Element UI 走马灯实现鼠标滚动切换页面-CFANZ编程社区

文章目录

Chapter 14 Data Analysis Examples（数据分析实例）
14.1 USA.gov Data from Bitly（USA.gov数据集）
1 Counting Time Zones in Pure Python（用纯python代码对时区进行计数）
2 Counting Time Zones with pandas（用pandas对时区进行计数）

Chapter 14 Data Analysis Examples（数据分析实例）

14.1 USA.gov Data from Bitly（USA.gov数据集）

2011年，短链接服务（URL shortening service）商Bitly和美国政府网站USA.gov合作，提供了一份从用户中收集来的匿名数据，这些用户使用了结尾为.gov或.mail的短链接。在2011年，这些数据的动态信息每小时都会保存一次，并可供下载。不过在2017年，这项服务被停掉了。

数据是每小时更新一次，文件中的每一行都用JOSN（JavaScript Object Notation）格式保存。

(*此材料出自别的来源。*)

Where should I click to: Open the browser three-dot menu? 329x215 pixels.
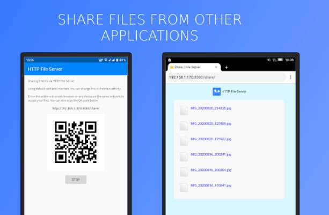290,77
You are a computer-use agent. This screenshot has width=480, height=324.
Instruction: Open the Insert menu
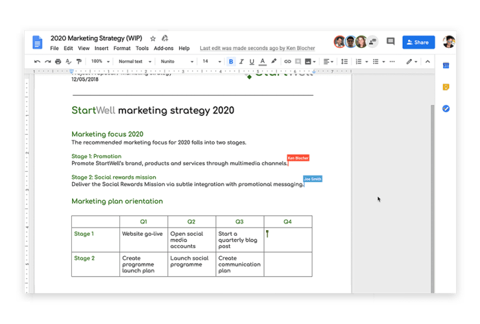pyautogui.click(x=101, y=49)
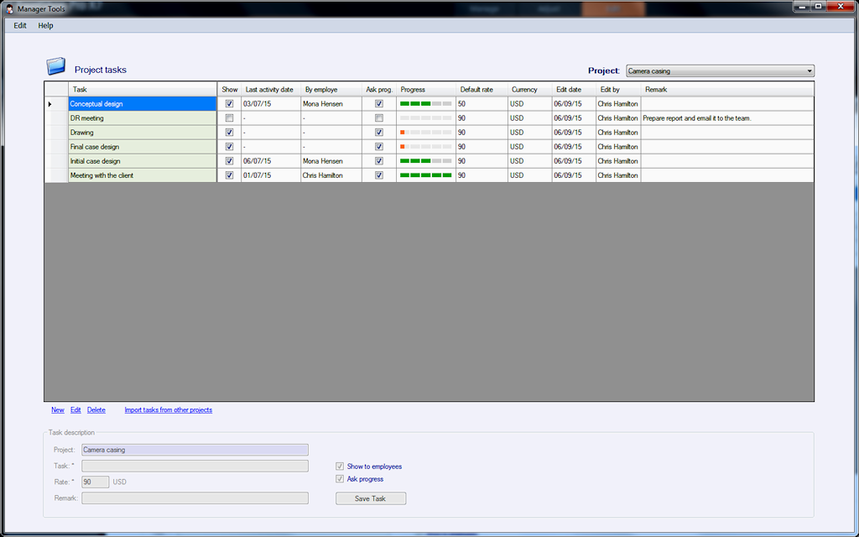The height and width of the screenshot is (537, 859).
Task: Click the New task link
Action: (x=57, y=410)
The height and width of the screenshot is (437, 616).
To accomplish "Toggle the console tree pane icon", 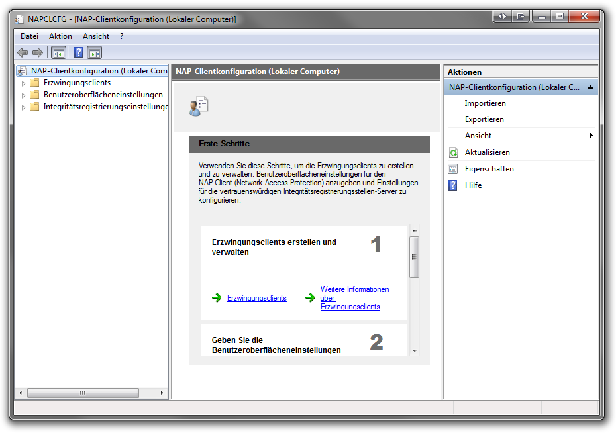I will [58, 53].
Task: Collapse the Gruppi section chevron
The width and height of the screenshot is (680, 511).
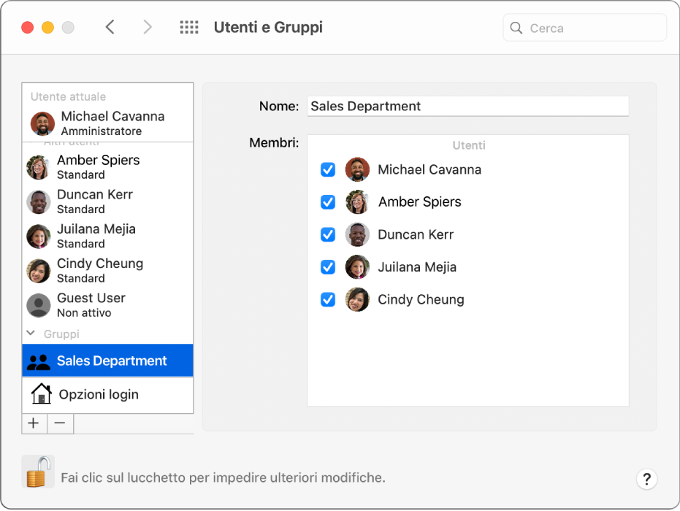Action: pos(31,334)
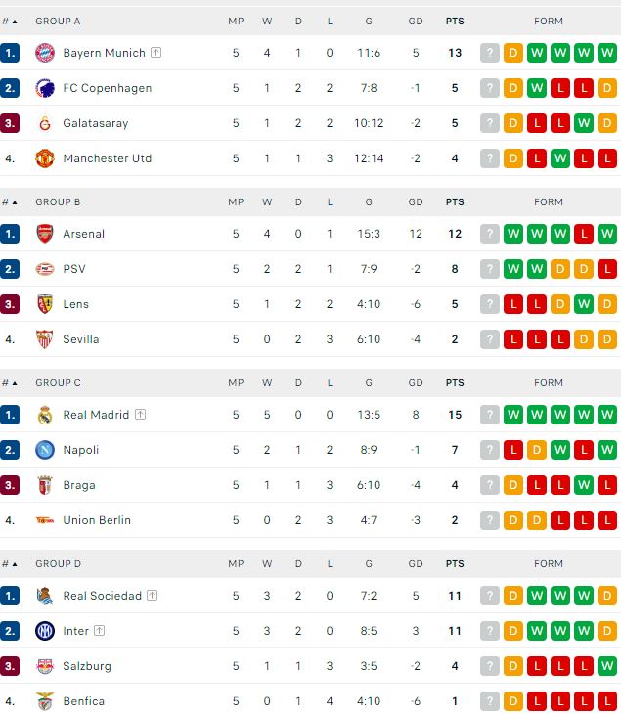Image resolution: width=621 pixels, height=714 pixels.
Task: Open the FC Copenhagen team link
Action: (x=108, y=88)
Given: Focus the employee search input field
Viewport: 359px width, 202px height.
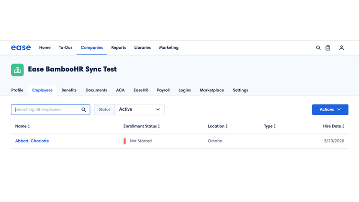Looking at the screenshot, I should click(x=45, y=110).
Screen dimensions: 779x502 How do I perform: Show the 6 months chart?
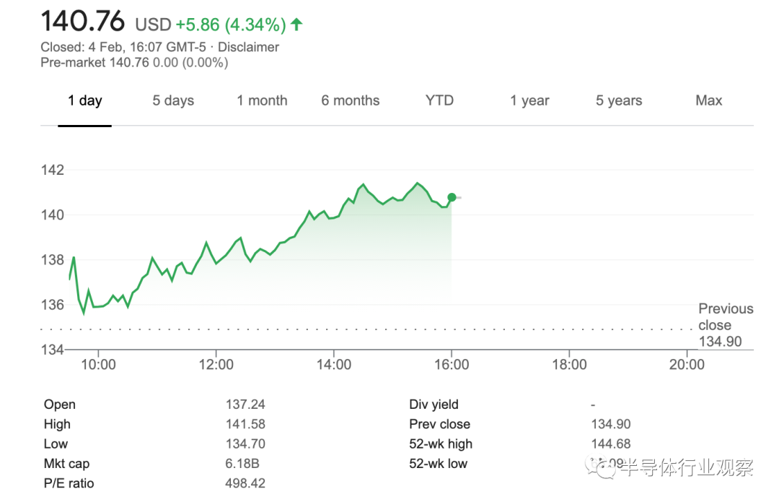click(351, 101)
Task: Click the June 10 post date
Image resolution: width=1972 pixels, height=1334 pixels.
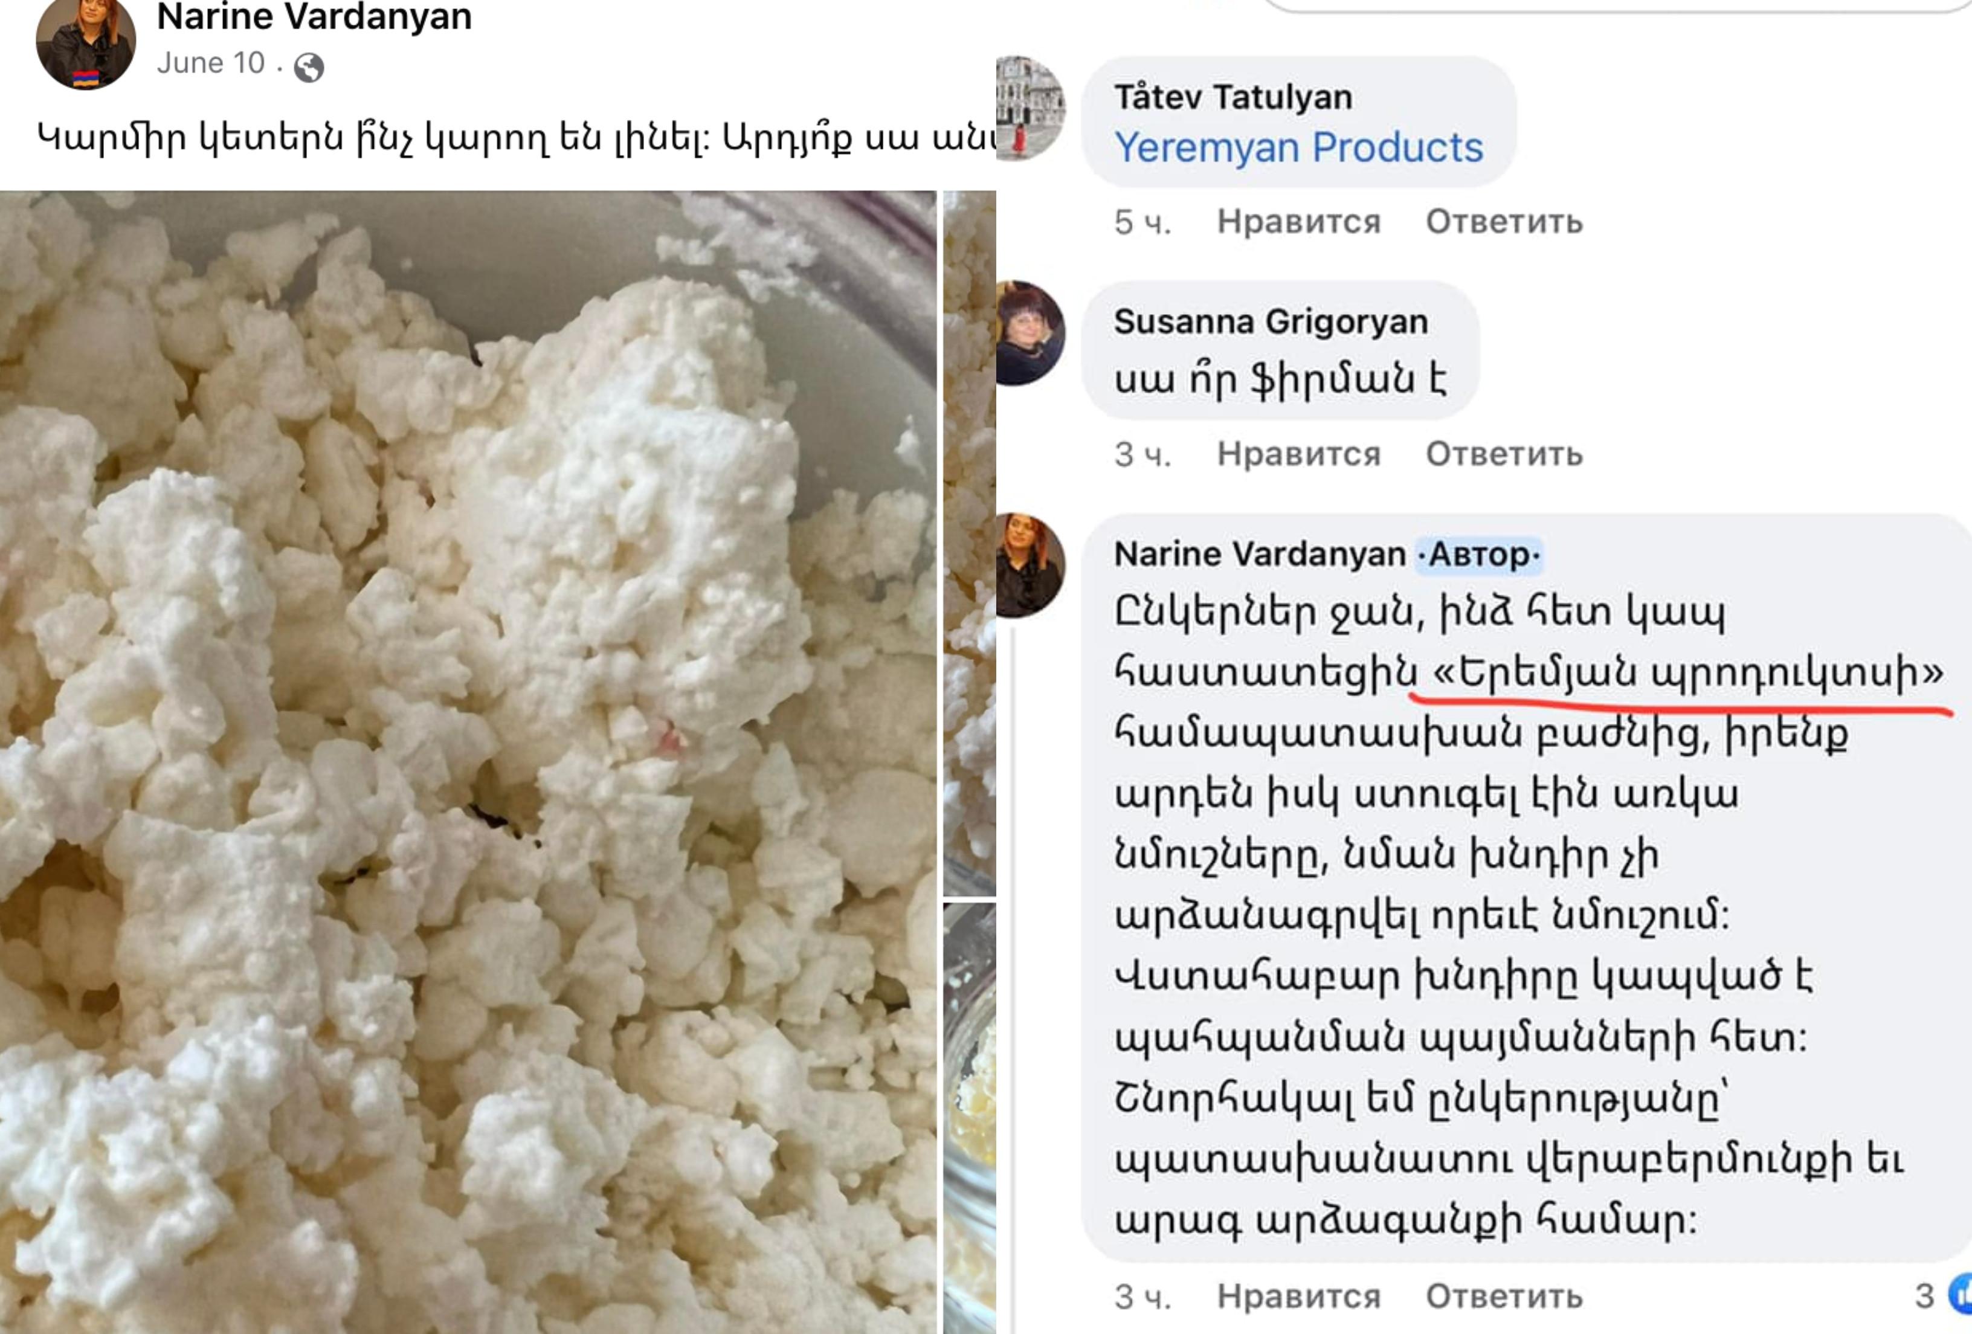Action: point(211,64)
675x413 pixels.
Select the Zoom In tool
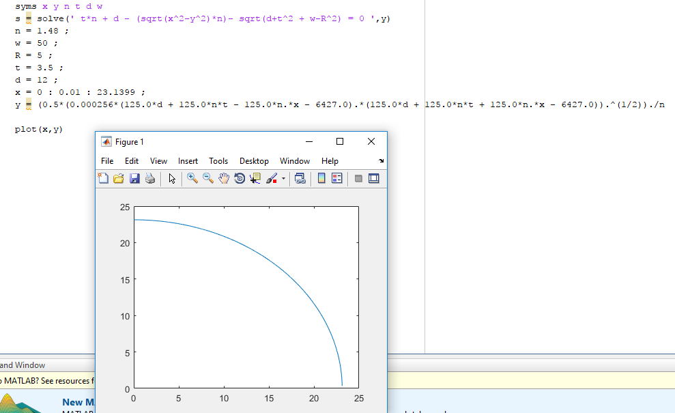(x=192, y=179)
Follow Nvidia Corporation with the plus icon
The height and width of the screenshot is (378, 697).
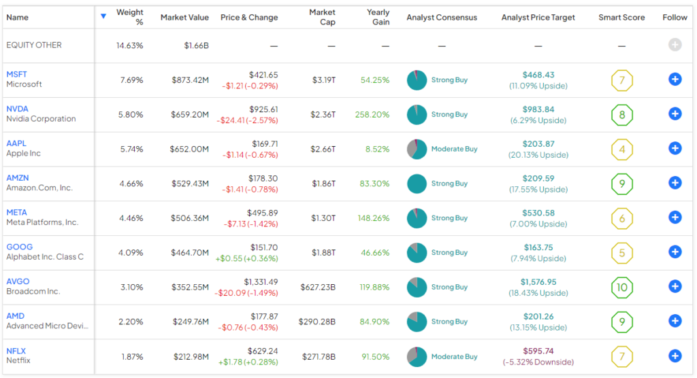pyautogui.click(x=675, y=114)
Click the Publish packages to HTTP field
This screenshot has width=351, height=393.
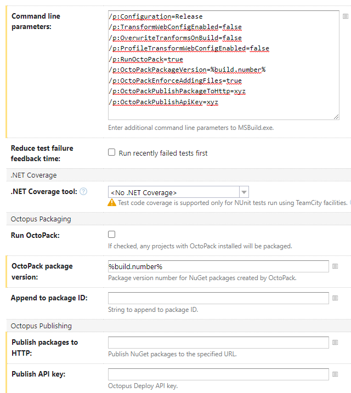(x=218, y=343)
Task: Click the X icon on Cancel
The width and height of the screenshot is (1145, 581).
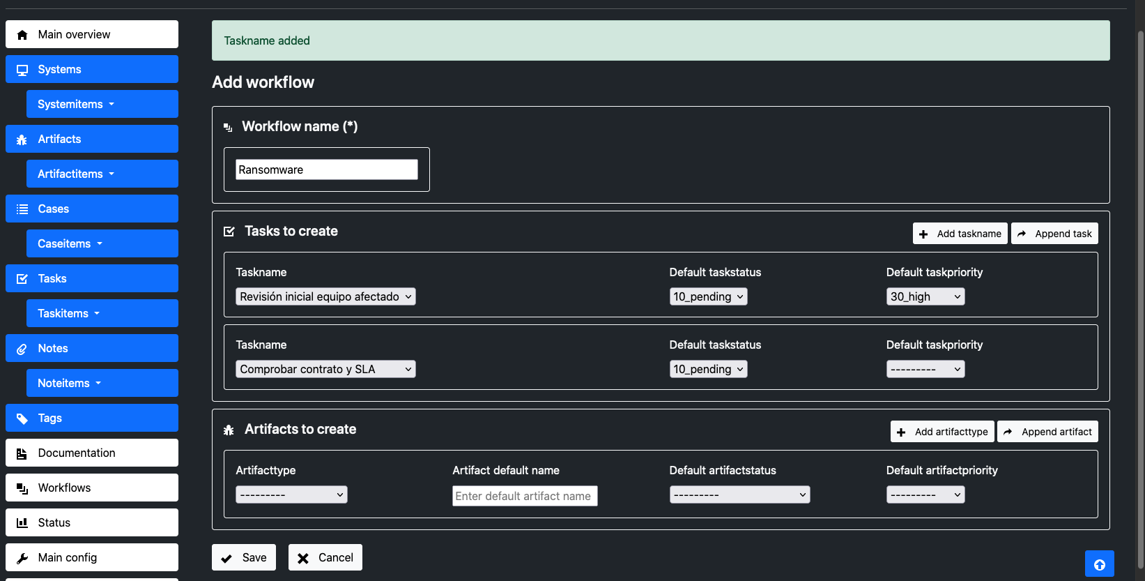Action: pyautogui.click(x=303, y=558)

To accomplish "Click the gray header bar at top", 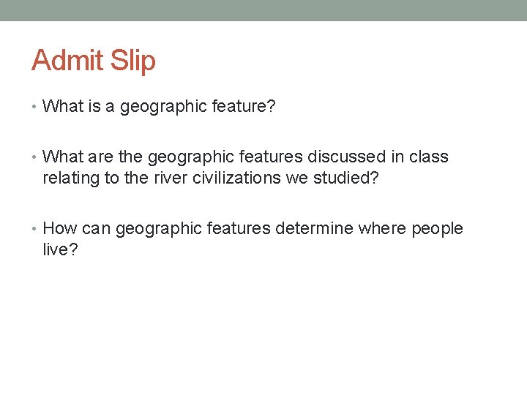I will (x=264, y=10).
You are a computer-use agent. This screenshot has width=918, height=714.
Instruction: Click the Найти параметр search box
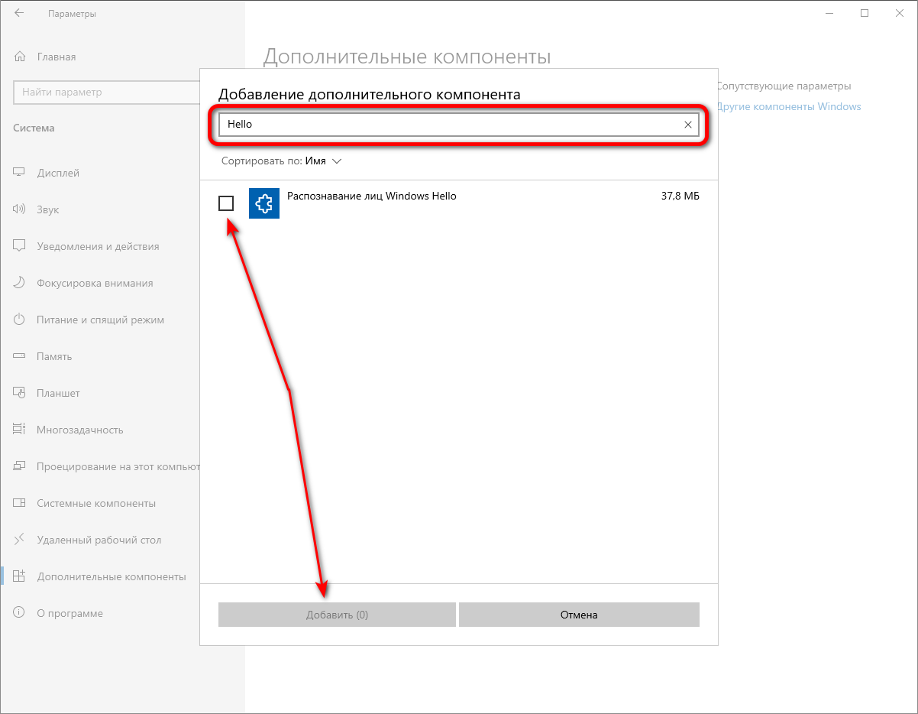click(x=104, y=92)
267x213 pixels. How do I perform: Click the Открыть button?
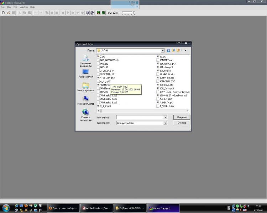[x=182, y=117]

我们先读取几行看一下数据是什么样的：

path = '../datasets/bitly_usagov/example.txt'

open(path).readline()

'{ "a": "Mozilla\\/5.0 (Windows NT 6.1; WOW64) AppleWebKit\\/535.11 (KHTML, like Gecko) Chrome\\/17.0.963.78 Safari\\/535.11", "c": "US", "nk": 1, "tz": "America\\/New_York", "gr": "MA", "g": "A6qOVH", "h": "wfLQtf", "l": "orofrog", "al": "en-US,en;q=0.8", "hh": "1.usa.gov", "r": "http:\\/\\/www.facebook.com\\/l\\/7AQEFzjSi\\/1.usa.gov\\/wfLQtf", "u": "http:\\/\\/www.ncbi.nlm.nih.gov\\/pubmed\\/22415991", "t": 1331923247, "hc": 1331822918, "cy": "Danvers", "ll": [ 42.576698, -70.954903 ] }\n'

python有很多内置的模块能把JSON字符串转换成Python字典对象。这里我们用JSON模块：

import json
path = '../datasets/bitly_usagov/example.txt'
records = [json.loads(line) for line in open(path)]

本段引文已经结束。